New analysis shows the US will be dealing with the economic fallout of COVID-19 for at least a decade.
The Congressional Budget Office (CBO) projects that the impacts of COVID-19 will reduce cumulative nominal output by $15.7 trillion through 2030.
“Business closures and social distancing measures are expected to curtail consumer spending, while the recent drop in energy prices is projected to severely reduce US investment in the energy sector,” CBO director Phillip Swagel said in a letter to lawmakers. “Recent legislation will, in CBO’s assessment, partially mitigate the deterioration in economic conditions.”
But Mr Swagel also noted that if lawmakers enacted “additional pandemic-related legislation” then the outcome could be different. Democratic lawmakers are currently pushing for a second stimulus against fierce resistance from their Republican counterparts, who fear a second round of fiscal spending could add trillions to the country’s already massive deficit.
“In order to avoid the risk of another Great Depression, the Senate must act with a fierce sense of urgency to make sure that everyone in America has the income they need to feed their families and put a roof over their heads,” senators Chuck Schumer and Bernie Sanders said in a joint statement.

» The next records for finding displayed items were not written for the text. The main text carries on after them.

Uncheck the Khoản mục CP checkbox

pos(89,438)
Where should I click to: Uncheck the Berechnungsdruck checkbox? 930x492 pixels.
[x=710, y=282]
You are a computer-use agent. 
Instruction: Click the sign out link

Washington’s first stimulus package included income support of $1,200 per adult and an increase to unemployment benefits, as well as around $500 billion for bailouts of businesses impacted by the coronavirus, including airlines and companies “critical to maintaining national security”.
The CBO’s report comes as more than 40 million Americans have lost their jobs, with the Department of Labor expected to reveal that unemployment now stands at 20 per cent.